Era mais uma noite de insônia, o silêncio era absoluto, quebrado eventualmente por um latido ou o estalo dos móveis.
Não conseguia dormir pois havia estava irritado, muitos pensamentos rápidos sobre coisas que deram errado, expectativas frustradas, cobranças do trabalho, ideias divergentes. Será que os animais tem essas angústias, pensando sobre quais seriam os conflitos de um pássaro ou um gato.
Levantou da poltrona e se deitou no sofá, olhando para o teto, era branco, mas estava âmbar devido a luz quente de uma lâmpada.
Refletiu sobre essa distorção. Sobre as percepções. Sobre o que é real. Afinal, o que é um teto branco sem luz. Não é branco, e na verdade, mesmo iluminado seu reflexo será da cor da luz. Era uma idiotice, no final das contas o teto continua sendo branco, afinal foi pintado com tinta branca.
Esse breve pensamento, sem importância, já o deixou mais calmo, ou melhor, fez esquecer daquilo que incomodava, então talvez fosse importante. Mas não se deu conta disso.

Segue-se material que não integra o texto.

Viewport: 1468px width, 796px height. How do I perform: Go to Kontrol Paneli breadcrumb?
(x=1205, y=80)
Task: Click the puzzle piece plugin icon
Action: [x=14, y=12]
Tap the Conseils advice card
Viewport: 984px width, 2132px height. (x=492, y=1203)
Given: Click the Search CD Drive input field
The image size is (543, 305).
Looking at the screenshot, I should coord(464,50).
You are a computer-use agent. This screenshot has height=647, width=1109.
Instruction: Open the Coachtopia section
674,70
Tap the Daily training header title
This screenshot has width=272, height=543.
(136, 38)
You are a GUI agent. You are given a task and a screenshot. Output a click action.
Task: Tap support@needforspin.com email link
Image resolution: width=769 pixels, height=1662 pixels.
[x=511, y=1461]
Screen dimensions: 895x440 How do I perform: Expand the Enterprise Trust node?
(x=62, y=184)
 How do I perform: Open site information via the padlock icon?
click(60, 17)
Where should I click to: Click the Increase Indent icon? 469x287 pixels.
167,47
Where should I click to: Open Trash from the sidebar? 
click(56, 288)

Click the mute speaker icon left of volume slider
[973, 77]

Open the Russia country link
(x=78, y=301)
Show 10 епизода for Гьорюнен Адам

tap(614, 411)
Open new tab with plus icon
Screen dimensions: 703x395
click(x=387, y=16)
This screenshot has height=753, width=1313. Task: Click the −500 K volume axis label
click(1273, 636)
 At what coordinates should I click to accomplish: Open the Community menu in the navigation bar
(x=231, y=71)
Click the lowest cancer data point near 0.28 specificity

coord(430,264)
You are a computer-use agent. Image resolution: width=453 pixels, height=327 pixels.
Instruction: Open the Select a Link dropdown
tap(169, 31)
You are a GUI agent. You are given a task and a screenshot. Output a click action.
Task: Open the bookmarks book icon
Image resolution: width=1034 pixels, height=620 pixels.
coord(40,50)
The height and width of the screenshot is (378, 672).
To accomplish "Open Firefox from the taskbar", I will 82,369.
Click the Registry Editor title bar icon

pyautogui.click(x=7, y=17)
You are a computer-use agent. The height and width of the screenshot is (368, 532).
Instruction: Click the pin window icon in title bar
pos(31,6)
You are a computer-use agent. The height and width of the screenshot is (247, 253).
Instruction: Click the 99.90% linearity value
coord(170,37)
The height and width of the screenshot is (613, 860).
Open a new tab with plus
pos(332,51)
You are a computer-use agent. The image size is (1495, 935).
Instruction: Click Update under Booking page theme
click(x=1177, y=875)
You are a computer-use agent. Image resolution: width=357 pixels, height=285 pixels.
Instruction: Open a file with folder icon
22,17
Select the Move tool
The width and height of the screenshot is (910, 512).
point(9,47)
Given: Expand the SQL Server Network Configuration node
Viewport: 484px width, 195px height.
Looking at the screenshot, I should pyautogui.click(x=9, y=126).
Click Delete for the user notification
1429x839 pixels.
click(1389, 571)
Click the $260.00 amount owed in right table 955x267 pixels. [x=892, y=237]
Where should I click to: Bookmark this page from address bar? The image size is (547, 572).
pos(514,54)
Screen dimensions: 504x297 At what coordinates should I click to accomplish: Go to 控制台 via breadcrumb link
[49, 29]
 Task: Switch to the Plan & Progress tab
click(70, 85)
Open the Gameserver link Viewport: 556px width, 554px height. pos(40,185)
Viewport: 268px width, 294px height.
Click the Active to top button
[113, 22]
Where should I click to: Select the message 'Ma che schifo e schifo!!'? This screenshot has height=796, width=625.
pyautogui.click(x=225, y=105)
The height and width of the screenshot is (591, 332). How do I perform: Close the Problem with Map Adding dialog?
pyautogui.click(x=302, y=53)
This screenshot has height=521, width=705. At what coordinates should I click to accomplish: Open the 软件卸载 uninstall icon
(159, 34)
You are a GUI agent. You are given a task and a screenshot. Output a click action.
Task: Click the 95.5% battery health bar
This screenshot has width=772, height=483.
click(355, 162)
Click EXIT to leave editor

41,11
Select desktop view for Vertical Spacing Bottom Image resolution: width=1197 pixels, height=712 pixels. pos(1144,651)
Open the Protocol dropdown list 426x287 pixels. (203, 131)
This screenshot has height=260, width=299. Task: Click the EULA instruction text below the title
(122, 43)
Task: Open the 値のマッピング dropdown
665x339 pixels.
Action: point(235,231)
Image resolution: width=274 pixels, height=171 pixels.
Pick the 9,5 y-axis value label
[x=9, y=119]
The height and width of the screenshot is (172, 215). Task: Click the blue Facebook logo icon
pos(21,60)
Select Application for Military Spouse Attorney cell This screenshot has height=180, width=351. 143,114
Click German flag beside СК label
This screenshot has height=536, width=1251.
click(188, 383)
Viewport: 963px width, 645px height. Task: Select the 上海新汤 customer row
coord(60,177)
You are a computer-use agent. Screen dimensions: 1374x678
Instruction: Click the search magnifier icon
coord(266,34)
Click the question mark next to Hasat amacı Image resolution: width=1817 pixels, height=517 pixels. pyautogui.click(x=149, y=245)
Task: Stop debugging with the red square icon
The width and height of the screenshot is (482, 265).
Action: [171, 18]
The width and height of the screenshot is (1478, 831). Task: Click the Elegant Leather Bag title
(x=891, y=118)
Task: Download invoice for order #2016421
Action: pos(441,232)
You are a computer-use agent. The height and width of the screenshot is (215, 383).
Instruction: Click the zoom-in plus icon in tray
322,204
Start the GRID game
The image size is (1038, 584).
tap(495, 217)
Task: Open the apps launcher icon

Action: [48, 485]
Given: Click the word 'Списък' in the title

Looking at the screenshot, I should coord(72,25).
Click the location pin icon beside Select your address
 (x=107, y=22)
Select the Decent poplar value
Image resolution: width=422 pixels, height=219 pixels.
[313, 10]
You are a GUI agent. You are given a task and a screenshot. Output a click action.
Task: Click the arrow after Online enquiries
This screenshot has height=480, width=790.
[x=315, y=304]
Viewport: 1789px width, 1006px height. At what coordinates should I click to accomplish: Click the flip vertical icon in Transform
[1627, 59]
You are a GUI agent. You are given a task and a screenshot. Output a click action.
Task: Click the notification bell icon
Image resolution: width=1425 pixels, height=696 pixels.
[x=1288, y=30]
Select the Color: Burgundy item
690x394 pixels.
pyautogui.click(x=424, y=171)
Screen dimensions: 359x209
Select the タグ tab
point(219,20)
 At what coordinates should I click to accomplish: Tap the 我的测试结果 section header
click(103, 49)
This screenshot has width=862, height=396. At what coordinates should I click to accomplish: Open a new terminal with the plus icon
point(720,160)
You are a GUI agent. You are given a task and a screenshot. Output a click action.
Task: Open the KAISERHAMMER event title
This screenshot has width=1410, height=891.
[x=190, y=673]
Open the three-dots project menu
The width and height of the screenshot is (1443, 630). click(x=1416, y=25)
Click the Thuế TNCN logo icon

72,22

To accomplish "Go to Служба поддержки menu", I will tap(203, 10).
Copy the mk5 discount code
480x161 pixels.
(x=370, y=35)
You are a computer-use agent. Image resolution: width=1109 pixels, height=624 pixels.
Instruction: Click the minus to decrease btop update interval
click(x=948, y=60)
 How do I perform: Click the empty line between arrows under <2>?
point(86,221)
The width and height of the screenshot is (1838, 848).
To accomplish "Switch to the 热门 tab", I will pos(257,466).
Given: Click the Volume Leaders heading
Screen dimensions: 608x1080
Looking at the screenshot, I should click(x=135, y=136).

O sono começou a chegar como uma sombra, e o ar começa a esfriar. Terminou de fechar a janela e viu alguma estrelas. Se havia algo de irreal nesse mundo, talvez as estrelas fossem o maior sinal do absurdo que é este mundo.
Somos muito bons em ignorar detalhes estranhos para que as coisas continuem fazendo sentido. É um vício do cérebro. Tirou essa frase de alguma memória antiga, isso parecia certo, profundo, no sentido de que se pensasse mais sobre isso algo importante surgiria. Mas não o fez, como na maioria das vezes.
O raso era mais simples, como nos noticiários, onde não há tempo para pensar e outra notícia já vem em seguida. São ótimos para a coesão social de eventos familiares e boêmios, ainda mais em tempos em que se pensa mais sobre polêmicas políticas do que sobre o que está próximo.
É mais um absurdo, murmurou sozinho. Opinar sobre coisas tão distantes, enquanto nem nossas próprias amizades e relações de trabalho não são tão claras. Enganamos e somos enganados o tempo pelos que estão próximos, é absurdo opinar sobre coisas distantes, é meramente repetir a ideia de outra pessoa.
Repetir, repetir, repetir, um dia após o outro, quase sempre a mesma rotina, os mesmos pensamentos, os mesmos arrependimentos. Se sentia escravo de sua mente. Uma mente preocupada demais. Invejava as pessoas alegres e expansivas, que gostam de falar, de se mostrar. Mas gostava mais de ficar só, sem o incomodo das outras pessoas.
Bocejou, e resolveu se entregar ao sono. Sabia exatamente como seria o dia seguinte, entediante, previsível, repetido, não importante, nada memorável, como a maior parte da vida. Uma vida de distorções, absurdamente rasa.